TASK GOAL: Copy the part of the material below that opens with the line containing "The image size is (800, 648)." and closes with the line containing "Action: 347,79", replacing "star" with "heart" and leaving everything else unchanged. Give only those lines, without the pictures.

SUPPLIED DATA:
<<<<

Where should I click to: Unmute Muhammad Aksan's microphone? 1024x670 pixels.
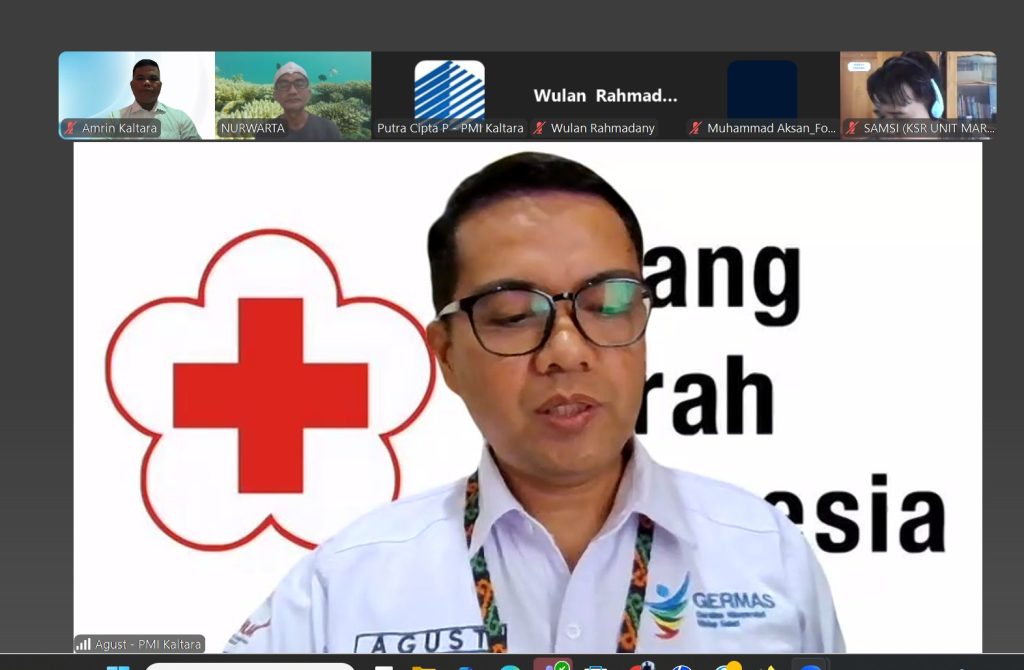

>>>>
<<<<

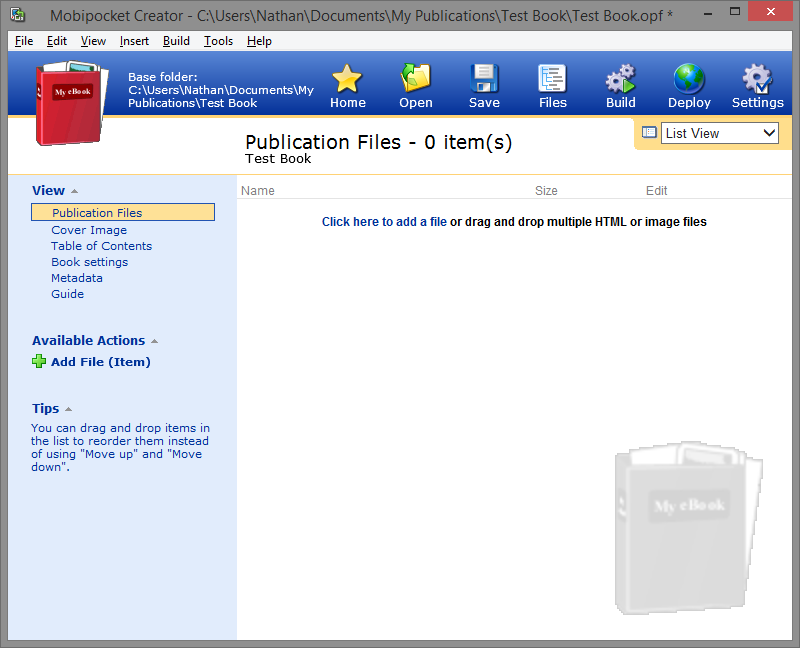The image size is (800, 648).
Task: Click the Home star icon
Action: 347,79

>>>>
<<<<

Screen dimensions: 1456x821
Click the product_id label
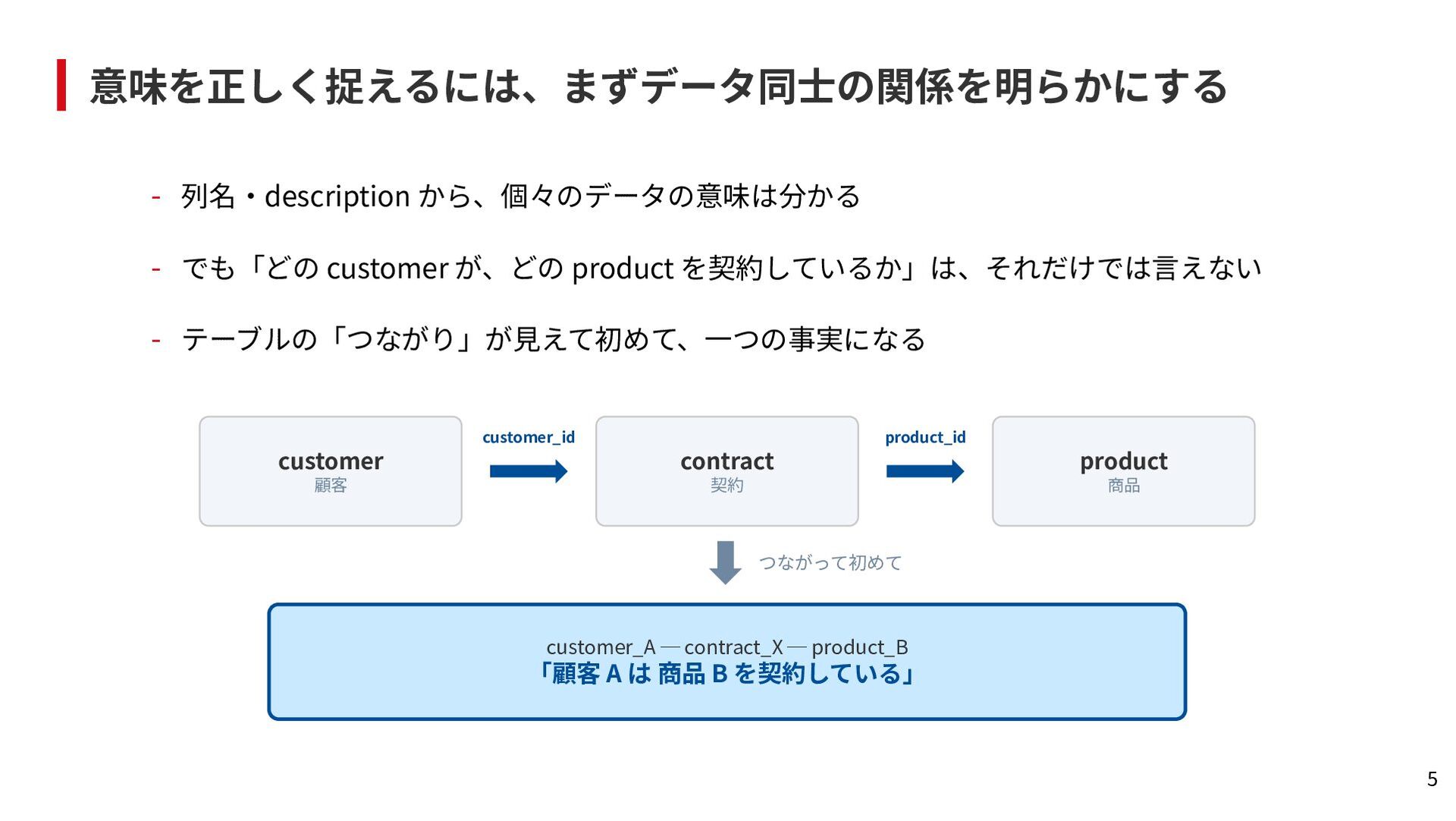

>>>>

EXERCISE SOLUTION:
The image size is (800, 648).
Task: Click the Home heart icon
Action: 347,79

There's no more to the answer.